Excerpt:
Freelance Creative Director at Wongdoody Jennie Moore talks the beauty of imperfection

Hores & Spaceships: The Intersection of Creativity & Parenthood

You are looking at my two favorite pieces of art my kids have ever done. Perhaps will ever do.

These are my favorite because I love imperfection. Inappropriate things make me really happy. If I meet another mom who reaches into her purse for a pen and instead pulls out a tampon with a half-eaten Tootsie Pop and a hair band stuck to it, I know we’ll be instant friends. 

Not because we can complain about how bad it is, but because we can commiserate about how good it is. How funny it all is. 

I am a big believer in sharing the mistakes, comparing the messes, admitting my faults and laughing (sometimes crying) about it all.

Entries provided:

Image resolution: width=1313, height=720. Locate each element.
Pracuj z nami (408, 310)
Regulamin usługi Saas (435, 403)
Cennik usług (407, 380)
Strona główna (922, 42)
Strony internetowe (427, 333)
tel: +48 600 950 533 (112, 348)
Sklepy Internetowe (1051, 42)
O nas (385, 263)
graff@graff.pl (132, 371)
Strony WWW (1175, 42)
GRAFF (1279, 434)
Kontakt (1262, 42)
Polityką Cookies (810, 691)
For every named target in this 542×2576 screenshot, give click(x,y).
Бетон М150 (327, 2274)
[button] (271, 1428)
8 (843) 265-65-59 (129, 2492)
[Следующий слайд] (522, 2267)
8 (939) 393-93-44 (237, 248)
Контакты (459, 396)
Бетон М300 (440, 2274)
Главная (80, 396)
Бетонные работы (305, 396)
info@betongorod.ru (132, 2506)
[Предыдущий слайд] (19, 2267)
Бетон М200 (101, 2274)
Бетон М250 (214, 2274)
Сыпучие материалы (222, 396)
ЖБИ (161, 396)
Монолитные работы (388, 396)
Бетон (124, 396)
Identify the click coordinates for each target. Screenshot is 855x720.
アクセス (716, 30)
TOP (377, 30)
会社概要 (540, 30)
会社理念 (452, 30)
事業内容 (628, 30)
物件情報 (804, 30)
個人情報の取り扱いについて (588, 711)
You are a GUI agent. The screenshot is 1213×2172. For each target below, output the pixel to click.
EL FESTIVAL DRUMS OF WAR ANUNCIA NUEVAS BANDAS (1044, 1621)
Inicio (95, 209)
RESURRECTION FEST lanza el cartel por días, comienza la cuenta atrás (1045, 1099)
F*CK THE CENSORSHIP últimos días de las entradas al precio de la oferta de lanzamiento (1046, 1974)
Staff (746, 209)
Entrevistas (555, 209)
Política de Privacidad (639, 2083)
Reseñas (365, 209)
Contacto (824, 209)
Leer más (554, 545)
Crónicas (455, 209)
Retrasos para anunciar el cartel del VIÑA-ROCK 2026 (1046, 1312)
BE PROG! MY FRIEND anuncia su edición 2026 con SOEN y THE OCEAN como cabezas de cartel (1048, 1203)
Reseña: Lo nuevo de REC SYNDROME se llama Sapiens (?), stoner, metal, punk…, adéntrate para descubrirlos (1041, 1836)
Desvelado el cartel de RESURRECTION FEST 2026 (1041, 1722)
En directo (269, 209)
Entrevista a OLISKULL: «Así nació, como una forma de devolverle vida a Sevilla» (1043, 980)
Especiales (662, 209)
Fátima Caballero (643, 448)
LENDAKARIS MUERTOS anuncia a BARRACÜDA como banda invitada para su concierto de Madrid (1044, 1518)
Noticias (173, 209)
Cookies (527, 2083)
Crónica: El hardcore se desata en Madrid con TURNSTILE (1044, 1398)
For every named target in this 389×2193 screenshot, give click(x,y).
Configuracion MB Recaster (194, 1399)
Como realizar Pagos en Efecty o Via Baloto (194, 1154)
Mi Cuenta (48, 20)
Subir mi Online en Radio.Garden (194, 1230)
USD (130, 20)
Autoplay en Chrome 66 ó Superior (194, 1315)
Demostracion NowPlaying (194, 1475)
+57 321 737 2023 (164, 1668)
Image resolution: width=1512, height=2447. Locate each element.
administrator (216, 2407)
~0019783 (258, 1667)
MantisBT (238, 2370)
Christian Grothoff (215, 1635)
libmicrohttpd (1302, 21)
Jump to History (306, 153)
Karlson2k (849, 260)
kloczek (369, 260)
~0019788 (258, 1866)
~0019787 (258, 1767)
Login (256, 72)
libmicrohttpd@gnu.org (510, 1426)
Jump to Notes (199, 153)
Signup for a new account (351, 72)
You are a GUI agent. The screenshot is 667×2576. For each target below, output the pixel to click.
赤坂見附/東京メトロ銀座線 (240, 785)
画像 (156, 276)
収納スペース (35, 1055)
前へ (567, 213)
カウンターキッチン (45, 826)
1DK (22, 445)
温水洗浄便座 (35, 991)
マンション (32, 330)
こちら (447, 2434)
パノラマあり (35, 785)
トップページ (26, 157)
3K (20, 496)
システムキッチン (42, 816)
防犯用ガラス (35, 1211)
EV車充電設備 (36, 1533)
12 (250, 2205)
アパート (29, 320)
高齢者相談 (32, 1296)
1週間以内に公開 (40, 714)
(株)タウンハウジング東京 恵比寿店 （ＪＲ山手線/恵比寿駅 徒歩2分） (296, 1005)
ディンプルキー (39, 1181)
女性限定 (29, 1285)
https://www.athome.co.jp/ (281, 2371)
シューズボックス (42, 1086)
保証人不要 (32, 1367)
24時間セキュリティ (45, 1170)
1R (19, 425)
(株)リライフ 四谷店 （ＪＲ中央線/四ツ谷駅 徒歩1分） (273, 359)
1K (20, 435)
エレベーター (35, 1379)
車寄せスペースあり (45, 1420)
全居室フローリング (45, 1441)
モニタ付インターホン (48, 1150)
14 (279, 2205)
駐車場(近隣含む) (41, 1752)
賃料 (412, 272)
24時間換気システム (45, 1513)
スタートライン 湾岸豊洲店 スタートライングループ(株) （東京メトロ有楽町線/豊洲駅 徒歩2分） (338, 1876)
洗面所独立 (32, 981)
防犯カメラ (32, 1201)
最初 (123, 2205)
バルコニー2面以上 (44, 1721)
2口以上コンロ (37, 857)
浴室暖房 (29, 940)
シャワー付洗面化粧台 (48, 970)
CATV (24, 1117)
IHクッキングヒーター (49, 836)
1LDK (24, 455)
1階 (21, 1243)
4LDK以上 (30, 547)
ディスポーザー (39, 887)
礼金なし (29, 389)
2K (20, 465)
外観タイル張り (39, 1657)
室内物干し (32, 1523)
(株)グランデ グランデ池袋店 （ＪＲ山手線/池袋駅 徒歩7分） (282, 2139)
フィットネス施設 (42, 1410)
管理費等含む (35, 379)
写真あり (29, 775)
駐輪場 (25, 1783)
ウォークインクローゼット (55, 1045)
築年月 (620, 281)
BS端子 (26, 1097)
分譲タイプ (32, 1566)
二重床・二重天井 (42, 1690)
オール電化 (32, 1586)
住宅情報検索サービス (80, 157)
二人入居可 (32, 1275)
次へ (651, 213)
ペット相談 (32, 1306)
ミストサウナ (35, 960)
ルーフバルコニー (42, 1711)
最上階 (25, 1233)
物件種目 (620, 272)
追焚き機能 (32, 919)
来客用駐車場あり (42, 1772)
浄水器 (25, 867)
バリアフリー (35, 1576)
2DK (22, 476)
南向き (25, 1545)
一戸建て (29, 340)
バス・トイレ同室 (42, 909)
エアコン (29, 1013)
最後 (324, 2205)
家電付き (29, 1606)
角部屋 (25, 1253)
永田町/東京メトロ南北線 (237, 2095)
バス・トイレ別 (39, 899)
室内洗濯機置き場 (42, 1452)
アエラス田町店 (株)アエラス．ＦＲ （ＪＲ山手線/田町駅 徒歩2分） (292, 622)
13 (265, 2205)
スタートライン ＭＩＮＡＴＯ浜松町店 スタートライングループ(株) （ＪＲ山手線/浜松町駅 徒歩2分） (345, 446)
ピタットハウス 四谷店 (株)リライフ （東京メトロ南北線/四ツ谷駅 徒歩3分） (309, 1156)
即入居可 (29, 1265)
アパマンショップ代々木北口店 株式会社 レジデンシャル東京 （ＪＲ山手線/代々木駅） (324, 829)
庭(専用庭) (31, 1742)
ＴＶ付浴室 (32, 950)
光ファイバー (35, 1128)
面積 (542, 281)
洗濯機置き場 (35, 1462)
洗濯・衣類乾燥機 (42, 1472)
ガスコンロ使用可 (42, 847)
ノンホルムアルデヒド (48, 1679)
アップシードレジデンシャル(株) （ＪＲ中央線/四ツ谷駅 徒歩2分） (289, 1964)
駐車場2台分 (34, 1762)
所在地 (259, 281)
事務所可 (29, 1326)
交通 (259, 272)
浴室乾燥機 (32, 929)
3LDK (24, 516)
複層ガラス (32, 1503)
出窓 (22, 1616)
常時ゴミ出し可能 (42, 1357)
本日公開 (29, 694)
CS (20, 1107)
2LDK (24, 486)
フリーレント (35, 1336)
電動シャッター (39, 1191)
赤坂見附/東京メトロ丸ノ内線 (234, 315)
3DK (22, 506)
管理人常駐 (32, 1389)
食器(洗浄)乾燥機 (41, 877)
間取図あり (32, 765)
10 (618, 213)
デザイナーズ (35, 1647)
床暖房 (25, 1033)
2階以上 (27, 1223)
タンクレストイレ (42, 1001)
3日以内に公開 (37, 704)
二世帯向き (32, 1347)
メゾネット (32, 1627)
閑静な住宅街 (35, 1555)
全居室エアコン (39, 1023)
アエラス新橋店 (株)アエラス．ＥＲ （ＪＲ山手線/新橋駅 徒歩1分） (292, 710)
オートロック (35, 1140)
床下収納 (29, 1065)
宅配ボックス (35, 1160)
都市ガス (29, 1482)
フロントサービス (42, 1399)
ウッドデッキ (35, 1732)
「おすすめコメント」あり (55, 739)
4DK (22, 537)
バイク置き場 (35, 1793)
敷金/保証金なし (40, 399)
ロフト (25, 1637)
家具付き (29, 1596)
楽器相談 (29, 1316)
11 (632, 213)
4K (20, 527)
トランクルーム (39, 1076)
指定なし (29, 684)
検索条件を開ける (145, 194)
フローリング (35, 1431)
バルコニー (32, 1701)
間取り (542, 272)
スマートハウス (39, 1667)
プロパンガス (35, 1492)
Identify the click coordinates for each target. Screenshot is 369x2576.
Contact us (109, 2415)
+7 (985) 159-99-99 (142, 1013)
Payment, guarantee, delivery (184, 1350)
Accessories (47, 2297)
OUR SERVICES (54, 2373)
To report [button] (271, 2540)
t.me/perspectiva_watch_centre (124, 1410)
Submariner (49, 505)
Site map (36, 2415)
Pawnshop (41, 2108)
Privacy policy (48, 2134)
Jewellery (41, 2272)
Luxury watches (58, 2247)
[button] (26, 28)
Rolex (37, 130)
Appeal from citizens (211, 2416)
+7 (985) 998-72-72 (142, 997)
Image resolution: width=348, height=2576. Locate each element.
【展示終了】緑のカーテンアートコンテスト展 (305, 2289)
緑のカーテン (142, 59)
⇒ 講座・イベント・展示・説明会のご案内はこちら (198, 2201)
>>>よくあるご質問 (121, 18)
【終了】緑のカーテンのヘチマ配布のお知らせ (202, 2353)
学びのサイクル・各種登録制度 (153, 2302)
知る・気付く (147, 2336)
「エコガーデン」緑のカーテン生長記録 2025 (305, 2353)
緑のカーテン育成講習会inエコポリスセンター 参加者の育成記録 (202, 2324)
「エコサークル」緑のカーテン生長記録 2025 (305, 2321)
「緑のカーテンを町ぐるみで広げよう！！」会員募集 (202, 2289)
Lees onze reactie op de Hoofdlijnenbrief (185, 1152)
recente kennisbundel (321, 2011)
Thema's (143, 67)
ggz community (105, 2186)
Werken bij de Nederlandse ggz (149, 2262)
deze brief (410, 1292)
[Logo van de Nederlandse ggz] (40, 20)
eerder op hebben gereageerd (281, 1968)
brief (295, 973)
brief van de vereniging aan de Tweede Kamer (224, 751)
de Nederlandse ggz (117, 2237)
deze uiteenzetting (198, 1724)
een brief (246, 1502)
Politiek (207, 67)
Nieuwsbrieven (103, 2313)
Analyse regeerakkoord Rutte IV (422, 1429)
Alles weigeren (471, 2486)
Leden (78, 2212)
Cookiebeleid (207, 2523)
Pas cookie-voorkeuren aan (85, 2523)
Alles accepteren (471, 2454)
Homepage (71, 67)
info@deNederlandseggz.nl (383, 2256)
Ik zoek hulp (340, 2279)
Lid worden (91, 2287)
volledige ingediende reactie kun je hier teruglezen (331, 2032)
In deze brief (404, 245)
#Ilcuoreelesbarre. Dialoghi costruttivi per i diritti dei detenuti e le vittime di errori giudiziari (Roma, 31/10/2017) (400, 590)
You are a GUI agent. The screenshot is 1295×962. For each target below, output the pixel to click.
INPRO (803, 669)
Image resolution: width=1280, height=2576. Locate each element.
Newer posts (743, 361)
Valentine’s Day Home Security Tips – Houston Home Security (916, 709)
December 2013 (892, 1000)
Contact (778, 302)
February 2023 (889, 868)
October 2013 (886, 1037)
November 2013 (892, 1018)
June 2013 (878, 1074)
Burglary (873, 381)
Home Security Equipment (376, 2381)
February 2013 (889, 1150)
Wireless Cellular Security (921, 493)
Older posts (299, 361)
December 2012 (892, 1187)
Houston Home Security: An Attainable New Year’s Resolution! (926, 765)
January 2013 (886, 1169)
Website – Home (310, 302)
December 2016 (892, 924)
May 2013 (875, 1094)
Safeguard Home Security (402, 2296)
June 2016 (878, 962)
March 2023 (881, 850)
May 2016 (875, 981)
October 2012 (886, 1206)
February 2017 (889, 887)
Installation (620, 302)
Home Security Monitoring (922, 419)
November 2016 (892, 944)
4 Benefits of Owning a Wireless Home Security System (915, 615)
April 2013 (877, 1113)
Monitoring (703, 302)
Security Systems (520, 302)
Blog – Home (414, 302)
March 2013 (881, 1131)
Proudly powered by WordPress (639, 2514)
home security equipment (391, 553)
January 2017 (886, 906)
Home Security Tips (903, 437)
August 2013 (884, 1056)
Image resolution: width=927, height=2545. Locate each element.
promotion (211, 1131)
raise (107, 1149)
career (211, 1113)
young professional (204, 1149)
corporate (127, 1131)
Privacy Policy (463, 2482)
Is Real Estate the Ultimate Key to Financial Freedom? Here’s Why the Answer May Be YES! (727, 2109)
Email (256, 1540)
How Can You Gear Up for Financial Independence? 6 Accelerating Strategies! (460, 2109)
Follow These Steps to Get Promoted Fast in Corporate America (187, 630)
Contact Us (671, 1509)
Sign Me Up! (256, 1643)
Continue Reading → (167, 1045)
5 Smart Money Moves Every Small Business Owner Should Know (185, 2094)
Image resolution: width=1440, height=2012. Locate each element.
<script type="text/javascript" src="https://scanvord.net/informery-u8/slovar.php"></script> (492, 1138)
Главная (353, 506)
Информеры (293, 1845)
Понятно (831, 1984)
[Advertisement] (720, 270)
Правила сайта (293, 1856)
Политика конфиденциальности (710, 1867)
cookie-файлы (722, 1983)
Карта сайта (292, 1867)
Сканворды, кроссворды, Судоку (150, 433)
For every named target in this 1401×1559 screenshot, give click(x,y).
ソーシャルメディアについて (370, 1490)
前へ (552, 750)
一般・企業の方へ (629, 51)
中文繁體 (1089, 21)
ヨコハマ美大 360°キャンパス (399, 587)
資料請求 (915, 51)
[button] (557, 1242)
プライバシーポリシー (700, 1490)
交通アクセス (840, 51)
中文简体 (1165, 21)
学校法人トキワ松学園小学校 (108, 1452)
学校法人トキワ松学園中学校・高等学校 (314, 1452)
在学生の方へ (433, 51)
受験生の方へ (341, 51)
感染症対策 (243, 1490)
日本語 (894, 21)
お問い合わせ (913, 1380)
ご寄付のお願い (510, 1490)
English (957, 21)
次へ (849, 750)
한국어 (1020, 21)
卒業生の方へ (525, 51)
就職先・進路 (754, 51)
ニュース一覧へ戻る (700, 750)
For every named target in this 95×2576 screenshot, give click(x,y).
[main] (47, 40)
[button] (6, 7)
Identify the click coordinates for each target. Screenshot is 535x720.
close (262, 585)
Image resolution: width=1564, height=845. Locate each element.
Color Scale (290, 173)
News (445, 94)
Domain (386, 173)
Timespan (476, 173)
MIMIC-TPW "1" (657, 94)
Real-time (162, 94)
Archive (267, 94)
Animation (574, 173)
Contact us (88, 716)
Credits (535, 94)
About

What you need to do:
- 1) In the essay on imperfection and parenthood, what does the writer say makes her really happy?
- 2) Write a continuation of the essay on imperfection and parenthood, picking up after its final sentence.

Results of the tasks:
- 1) Inappropriate things.

- 2)
A friend and art director partner of mine has four kids. FOUR. Whenever we work together, we spend a lot of time sharing stories. Mostly about how, with the help of our husbands and friends and families, we’re barely holding it all together. Her stories trump mine every time (she has twice as many everythings, afterall) But we both take solace in hearing that we’re all in this together- each doing the best we can. It’s not a competition, it’s a club. 

I love my kids (duh.) And I am left breathless by their beauty and sweetness and budding talents almost every day. But you’ll rarely hear me talk about it.

Because I’d much rather laugh about my daughter’s horrible meltdown at the Halloween party. Or describe the adorable way my son sucks at karate. 

The beauty is in the imperfection. The stories are in the screw-ups. mistakes.

This is why I grow so tired in my job of advertisers worrying about portraying parenthood as negative. Of clients insisting we round the corners on the truth, concerned about alienating moms because we’re reminding them of the chaos in their own lives. Newsflash: THE CHAOS IS REAL. And if we embrace it, laugh about it and move on, we’ve shown that we understand what it’s really like to be a parent. 

Aspirational is a popular word. “Don’t show the reality, show what moms aspire to be.”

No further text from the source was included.